Противотанковые бомбы (ПТАБы) применяли. Только нельзя было, находясь очень близко к земле, сбрасывать. Высота около восьмидесяти-ста метров должна быть. Эффективность хорошая была. Мы главным образом по танкам бомбили. Обычные бомбы для поражения танков малоэффективны были, поэтому их не использовали.

Мы часто жаловались, что наше истребительное прикрытие ни к черту было. Нас два-три полка сопровождало. Летчик только о себе заботится. Но чтобы нас прямо в полете бросили истребители, такого не было.
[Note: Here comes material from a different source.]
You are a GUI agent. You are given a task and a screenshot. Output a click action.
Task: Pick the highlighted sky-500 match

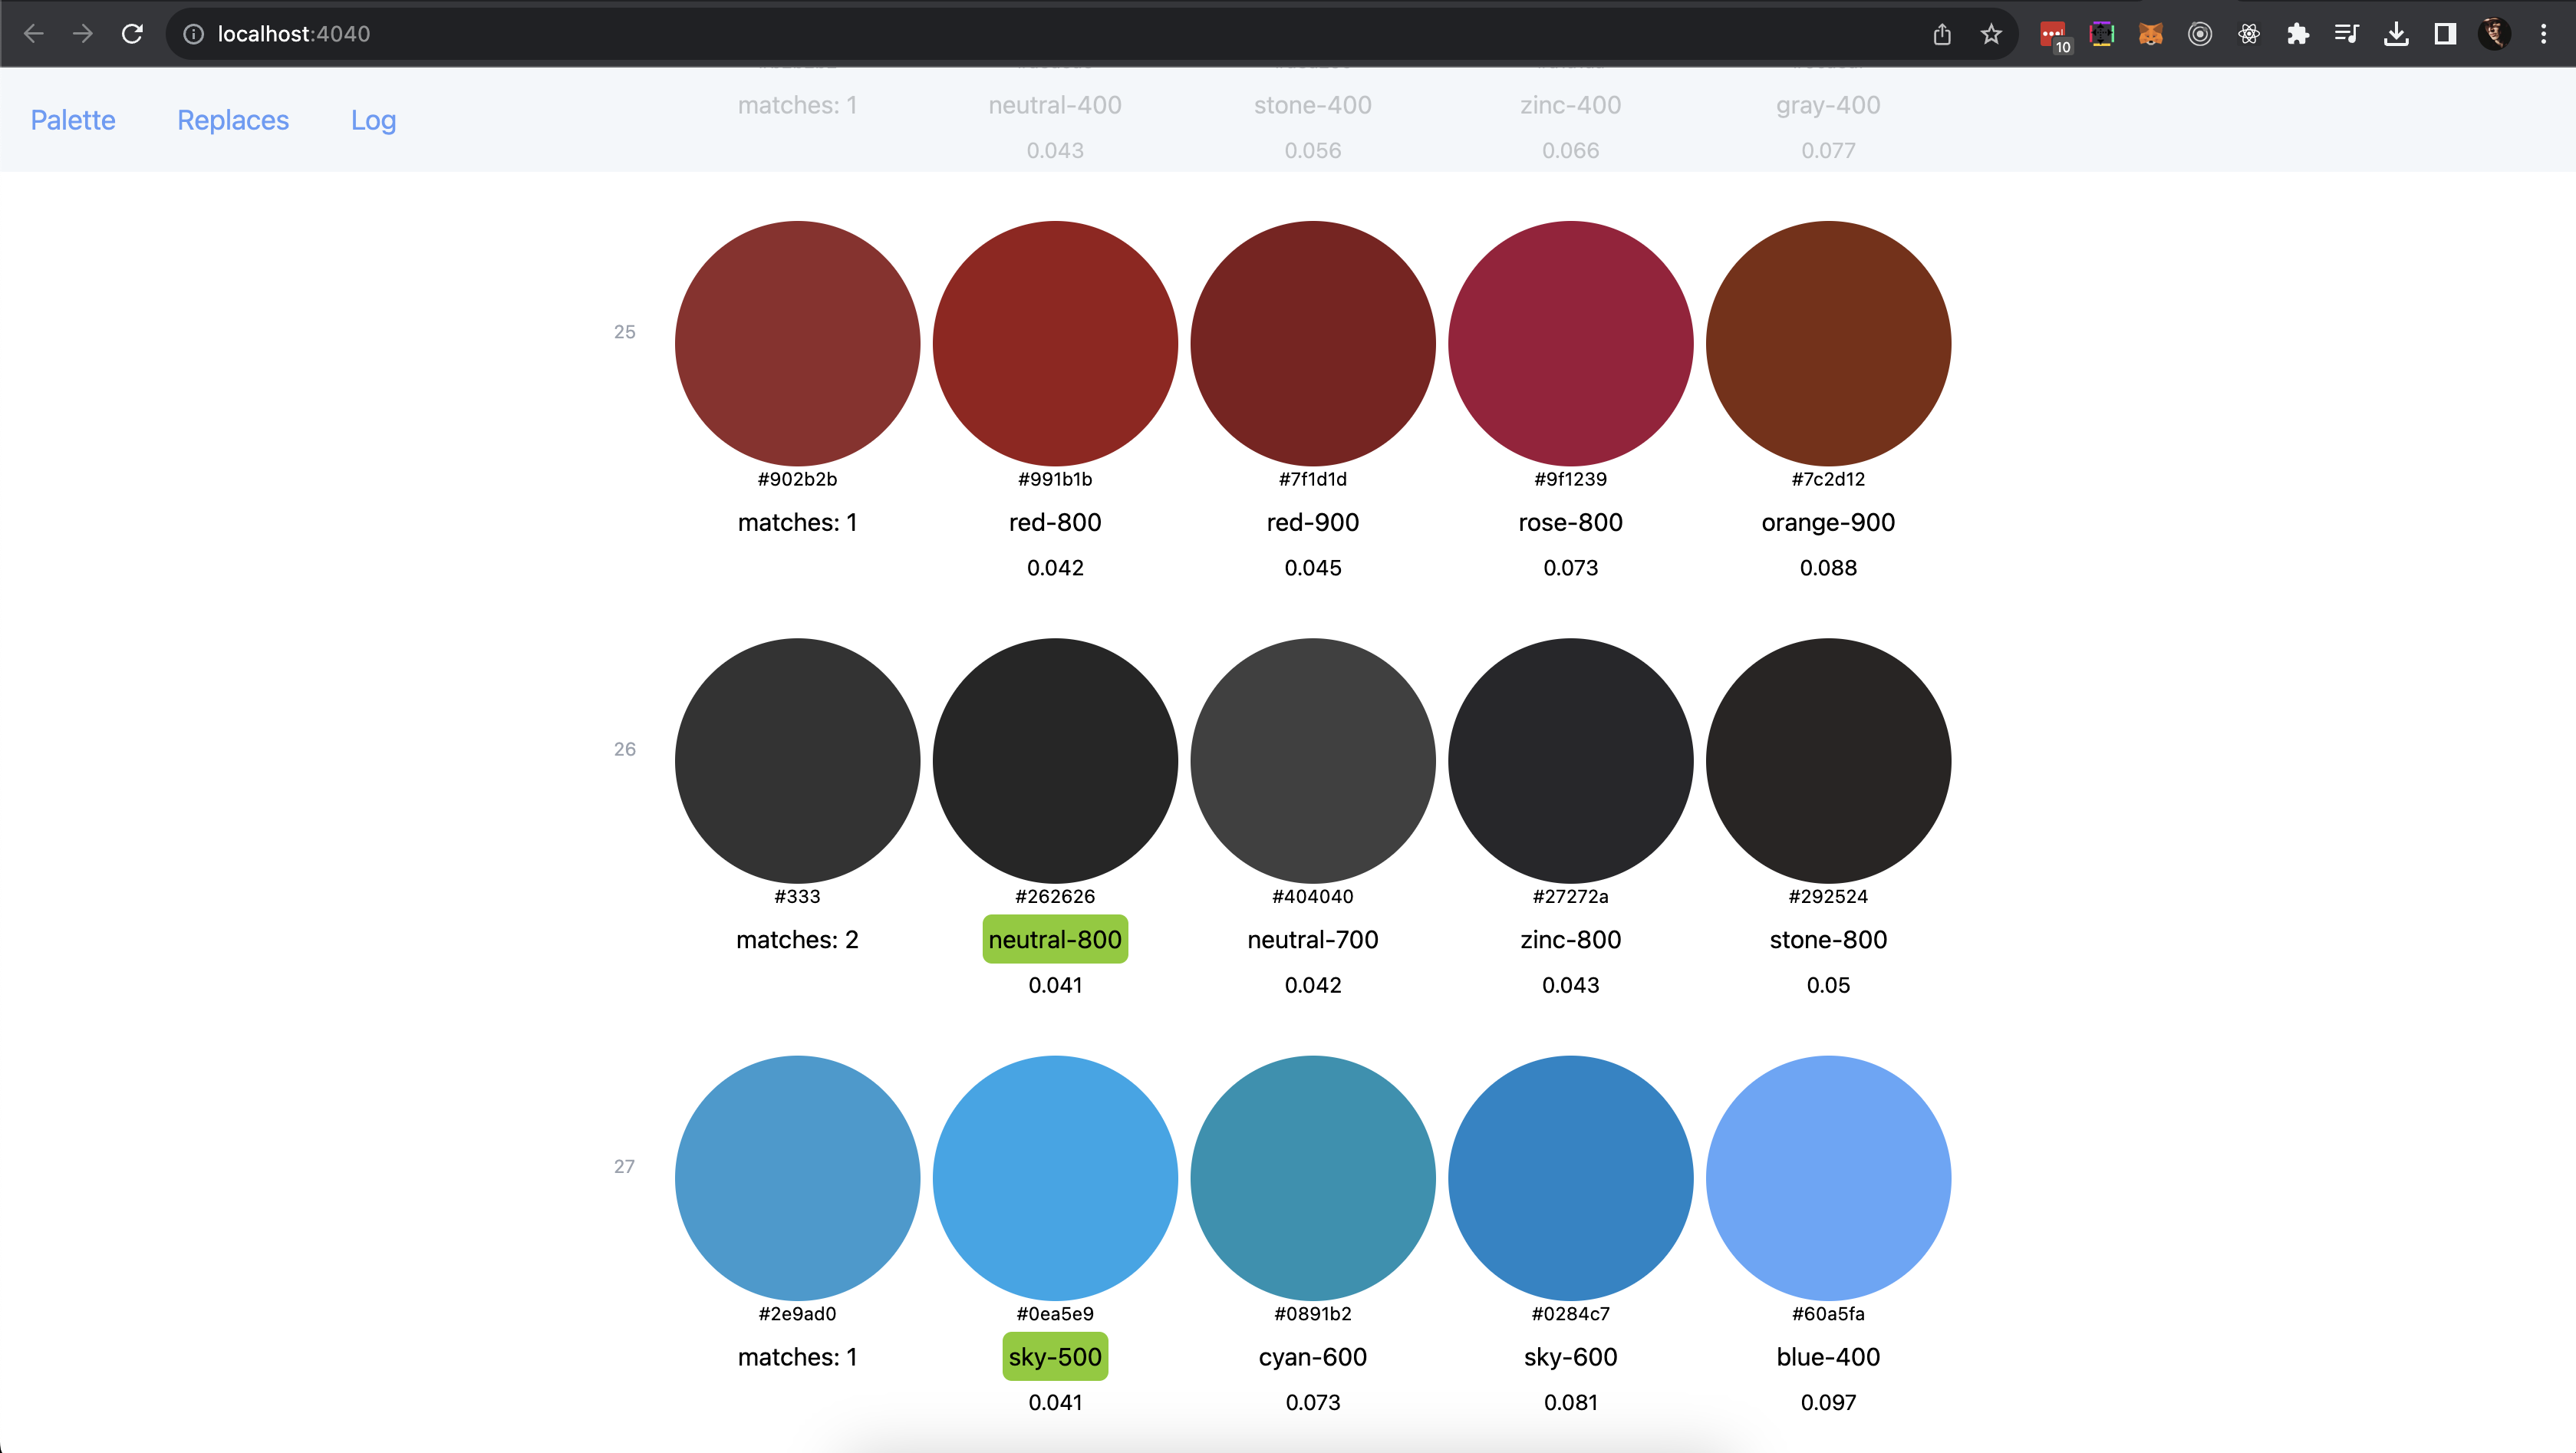pos(1055,1357)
– Что для штурмовика было более опасным: зенитная артиллерия или немецкие истребители?

– Даже не знаю. От того и от другого мы старались уйти. Но на истребителей мы часто сами нападали, когда нас много было. А вот с немецкими бомбардировщиками воевать не приходилось. А они очень опасны были, особенно когда кучей летят, потому что у них пулеметы стояли.

Как-то мне довелось один истребитель сбить. Было это вот как. Ко мне подходили три истребителя. Обычно они парами летали, а тут почему-то трое. Третий, видимо, был лишний. Они, значит, всё приближаются. И только вот когда двое замерли, я понял, что они целятся. Я, значит, нажимаю на педаль, как бы скользя, и очередь прошла мимо. А истребитель один проскочил мимо меня, и я его словил.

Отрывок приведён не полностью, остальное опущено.